* **Your objective**
The answer must be every line below that holds the word "article".

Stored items
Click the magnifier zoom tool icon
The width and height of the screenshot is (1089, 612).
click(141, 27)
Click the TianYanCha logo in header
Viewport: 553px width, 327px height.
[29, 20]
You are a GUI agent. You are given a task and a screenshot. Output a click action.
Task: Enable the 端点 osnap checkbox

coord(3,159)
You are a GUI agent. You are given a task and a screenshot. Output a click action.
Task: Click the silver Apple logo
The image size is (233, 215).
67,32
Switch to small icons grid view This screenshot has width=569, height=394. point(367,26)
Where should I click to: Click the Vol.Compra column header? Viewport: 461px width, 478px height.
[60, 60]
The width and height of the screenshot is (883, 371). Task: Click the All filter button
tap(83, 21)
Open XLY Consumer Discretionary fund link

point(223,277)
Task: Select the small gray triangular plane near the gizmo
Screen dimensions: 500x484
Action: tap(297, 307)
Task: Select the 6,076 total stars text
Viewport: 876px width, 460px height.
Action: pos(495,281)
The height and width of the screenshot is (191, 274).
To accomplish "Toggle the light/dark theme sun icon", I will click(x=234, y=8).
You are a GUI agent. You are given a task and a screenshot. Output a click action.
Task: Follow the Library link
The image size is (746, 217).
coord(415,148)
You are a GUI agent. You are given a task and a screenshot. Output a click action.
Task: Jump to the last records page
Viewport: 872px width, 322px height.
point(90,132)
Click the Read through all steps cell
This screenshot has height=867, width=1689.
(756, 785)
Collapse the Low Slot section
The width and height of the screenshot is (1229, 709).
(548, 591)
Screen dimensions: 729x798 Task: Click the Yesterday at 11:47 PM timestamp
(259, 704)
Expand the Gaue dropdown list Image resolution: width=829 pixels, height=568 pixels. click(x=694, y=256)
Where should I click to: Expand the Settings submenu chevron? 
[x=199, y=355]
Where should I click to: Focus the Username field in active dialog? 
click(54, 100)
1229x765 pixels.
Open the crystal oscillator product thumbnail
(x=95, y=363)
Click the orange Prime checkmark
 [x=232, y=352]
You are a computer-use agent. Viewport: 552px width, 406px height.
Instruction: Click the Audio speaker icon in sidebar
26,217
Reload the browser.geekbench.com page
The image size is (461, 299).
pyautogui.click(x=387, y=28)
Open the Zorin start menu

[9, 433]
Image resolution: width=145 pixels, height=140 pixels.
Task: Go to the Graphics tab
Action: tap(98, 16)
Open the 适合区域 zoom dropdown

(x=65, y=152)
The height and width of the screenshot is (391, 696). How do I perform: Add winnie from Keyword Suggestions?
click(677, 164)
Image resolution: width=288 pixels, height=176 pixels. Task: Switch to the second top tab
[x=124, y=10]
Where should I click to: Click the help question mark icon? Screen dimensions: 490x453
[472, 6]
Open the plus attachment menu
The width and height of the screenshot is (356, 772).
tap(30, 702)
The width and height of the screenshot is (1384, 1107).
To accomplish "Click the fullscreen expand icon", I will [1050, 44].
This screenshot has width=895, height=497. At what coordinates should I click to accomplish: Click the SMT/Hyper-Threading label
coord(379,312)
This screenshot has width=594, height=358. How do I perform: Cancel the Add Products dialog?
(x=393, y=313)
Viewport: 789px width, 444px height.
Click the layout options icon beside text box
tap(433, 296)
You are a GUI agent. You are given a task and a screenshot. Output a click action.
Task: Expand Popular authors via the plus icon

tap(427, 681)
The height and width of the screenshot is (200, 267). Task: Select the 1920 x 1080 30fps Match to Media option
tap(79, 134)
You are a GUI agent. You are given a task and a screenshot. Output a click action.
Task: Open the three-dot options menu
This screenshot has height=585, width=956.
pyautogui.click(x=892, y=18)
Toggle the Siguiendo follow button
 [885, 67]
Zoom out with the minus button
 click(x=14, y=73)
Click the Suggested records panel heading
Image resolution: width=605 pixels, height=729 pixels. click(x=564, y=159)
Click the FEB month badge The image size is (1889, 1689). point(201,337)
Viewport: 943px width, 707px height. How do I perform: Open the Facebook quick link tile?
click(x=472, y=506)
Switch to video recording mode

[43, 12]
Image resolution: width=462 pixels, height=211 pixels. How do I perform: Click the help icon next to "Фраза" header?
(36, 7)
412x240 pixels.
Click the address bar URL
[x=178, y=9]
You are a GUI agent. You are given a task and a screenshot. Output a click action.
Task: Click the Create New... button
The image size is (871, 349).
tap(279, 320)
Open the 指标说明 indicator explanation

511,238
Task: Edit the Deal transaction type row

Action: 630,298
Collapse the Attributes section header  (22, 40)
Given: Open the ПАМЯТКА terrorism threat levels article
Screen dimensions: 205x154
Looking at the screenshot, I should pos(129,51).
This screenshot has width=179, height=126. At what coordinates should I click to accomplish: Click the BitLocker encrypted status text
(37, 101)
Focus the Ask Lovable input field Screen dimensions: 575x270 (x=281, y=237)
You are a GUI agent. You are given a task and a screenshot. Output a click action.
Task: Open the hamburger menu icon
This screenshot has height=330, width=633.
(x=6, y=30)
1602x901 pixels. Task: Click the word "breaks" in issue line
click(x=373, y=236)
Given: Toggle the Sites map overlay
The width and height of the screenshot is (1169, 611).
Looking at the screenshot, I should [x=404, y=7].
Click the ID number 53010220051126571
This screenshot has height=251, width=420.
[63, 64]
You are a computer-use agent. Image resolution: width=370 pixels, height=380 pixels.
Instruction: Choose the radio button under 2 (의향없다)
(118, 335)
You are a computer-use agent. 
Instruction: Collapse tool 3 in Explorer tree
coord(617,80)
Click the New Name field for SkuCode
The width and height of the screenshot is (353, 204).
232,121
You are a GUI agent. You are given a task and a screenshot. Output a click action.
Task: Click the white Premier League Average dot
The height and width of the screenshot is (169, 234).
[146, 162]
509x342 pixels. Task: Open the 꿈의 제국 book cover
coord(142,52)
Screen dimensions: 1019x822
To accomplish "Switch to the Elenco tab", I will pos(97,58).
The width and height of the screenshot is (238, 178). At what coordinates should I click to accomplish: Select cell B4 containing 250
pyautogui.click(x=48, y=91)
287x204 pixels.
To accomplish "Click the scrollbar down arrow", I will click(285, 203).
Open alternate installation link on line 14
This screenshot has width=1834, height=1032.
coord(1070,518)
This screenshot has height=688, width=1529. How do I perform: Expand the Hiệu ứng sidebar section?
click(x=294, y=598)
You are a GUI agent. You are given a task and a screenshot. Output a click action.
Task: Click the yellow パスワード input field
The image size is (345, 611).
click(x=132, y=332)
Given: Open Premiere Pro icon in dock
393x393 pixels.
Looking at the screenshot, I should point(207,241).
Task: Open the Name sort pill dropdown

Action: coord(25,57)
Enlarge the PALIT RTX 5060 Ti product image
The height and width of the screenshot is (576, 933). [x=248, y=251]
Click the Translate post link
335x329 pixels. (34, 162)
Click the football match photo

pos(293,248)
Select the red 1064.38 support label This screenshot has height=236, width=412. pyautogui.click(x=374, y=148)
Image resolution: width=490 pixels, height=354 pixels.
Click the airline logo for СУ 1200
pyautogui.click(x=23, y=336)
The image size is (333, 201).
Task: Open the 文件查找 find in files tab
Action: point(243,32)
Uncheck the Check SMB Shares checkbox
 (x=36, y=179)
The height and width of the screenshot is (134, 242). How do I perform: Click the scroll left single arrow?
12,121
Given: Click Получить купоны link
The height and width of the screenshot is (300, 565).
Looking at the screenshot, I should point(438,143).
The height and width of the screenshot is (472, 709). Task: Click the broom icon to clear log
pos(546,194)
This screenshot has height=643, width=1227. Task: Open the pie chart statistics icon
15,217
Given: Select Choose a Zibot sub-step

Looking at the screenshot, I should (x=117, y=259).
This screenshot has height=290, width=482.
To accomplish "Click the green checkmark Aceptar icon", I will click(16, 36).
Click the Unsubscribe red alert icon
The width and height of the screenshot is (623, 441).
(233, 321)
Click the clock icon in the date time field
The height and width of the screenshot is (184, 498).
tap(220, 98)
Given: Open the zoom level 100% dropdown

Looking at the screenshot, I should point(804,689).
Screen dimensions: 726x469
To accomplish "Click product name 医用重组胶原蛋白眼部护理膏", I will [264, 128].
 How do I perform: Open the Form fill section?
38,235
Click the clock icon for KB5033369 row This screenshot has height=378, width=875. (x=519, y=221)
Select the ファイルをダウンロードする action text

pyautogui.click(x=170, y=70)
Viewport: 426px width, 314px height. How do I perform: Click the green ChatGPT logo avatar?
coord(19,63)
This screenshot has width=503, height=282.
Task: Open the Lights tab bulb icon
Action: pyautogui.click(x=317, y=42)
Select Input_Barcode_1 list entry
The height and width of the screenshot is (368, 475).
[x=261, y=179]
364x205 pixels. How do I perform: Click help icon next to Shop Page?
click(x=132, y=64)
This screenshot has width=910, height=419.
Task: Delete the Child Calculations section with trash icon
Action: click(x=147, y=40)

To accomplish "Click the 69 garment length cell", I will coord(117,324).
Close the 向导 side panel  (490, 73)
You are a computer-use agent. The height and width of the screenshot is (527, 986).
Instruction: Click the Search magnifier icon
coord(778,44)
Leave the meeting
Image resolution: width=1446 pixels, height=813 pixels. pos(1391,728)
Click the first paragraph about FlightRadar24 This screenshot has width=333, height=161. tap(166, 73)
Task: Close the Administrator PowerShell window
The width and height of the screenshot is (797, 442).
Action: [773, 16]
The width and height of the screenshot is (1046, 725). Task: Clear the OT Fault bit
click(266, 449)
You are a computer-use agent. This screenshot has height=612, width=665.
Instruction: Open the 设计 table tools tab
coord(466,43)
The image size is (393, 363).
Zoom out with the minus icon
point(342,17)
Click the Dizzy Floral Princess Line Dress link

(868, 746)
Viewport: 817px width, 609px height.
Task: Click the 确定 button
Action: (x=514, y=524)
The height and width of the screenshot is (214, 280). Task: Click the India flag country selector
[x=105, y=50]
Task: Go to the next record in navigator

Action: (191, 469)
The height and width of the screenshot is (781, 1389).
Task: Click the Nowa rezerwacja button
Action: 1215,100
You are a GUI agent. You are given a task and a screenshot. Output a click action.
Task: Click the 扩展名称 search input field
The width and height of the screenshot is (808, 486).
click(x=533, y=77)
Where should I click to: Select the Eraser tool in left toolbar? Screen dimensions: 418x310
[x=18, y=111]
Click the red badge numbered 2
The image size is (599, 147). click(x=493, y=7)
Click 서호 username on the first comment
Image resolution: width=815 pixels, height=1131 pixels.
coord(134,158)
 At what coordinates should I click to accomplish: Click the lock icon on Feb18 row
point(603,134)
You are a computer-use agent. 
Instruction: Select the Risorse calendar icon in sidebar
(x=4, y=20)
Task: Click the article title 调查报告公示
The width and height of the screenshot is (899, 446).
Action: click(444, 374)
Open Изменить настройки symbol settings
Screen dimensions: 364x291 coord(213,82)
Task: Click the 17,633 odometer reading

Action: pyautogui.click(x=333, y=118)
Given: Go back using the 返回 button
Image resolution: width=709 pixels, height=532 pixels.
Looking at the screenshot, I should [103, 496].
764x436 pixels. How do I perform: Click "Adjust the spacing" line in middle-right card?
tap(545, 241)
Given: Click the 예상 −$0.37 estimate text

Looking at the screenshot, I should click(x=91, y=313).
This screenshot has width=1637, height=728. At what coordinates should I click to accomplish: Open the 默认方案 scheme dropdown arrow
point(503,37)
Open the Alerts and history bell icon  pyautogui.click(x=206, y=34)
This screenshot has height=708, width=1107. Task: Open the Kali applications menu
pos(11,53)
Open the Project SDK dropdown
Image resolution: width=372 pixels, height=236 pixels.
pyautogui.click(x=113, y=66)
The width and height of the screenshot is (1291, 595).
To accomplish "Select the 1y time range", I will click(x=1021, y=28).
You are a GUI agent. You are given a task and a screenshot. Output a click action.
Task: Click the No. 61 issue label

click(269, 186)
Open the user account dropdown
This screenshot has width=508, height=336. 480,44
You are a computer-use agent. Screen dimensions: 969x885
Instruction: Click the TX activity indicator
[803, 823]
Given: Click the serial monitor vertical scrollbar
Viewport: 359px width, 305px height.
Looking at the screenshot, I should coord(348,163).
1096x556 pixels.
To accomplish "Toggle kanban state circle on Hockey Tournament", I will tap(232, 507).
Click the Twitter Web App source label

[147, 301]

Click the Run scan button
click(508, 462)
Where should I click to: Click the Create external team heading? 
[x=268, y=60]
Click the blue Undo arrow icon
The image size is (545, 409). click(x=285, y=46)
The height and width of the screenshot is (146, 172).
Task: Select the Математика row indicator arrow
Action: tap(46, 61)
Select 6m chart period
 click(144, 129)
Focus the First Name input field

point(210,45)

* **Output of the task**
Given: Open the ПАМЯТКА terrorism threat levels article
Task: Click the article title 调查报告公示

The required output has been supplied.